The above function emplyes numerical calculation methods and, thus, the results are not fully reproducible. However, it is easy to see that they are asymptotically equivalent to theose obtained with the ‘tukey’ adjustment method. In R, such an approach can be obtained by using the adjust = "mvt" argument.

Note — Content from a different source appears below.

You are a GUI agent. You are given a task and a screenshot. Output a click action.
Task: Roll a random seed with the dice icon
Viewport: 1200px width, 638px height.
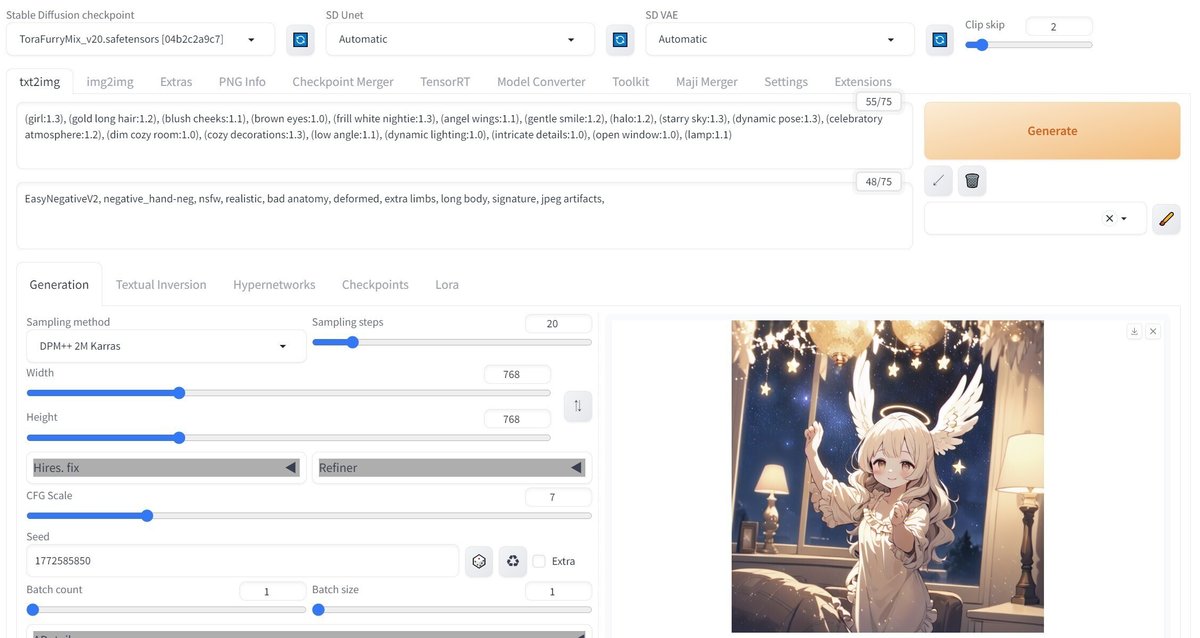pyautogui.click(x=478, y=561)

tab <- contrast(groupMeans, method = "pairwise", adjust = "mvt")
tab
##  contrast                         estimate   SE df t.ratio
##  Metribuzin__348 - Mixture_378        4.05 2.77 12   1.461
##  Metribuzin__348 - Rimsulfuron_30    -7.68 2.77 12  -2.774
##  Metribuzin__348 - Unweeded         -17.60 2.77 12  -6.352
##  Mixture_378 - Rimsulfuron_30       -11.73 2.77 12  -4.235
##  Mixture_378 - Unweeded             -21.64 2.77 12  -7.813
##  Rimsulfuron_30 - Unweeded           -9.91 2.77 12  -3.578
##  p.value
##   0.4885
##   0.0697
##   0.0001
##   0.0058
##   <.0001
##   0.0172
## 
## P value adjustment: mvt method for 6 tests

Due to its complexity, this method is not recommended for pairwise comparisons with balanced experiments, while it can turn out useful in other cases, for example with strongly unbalanced data.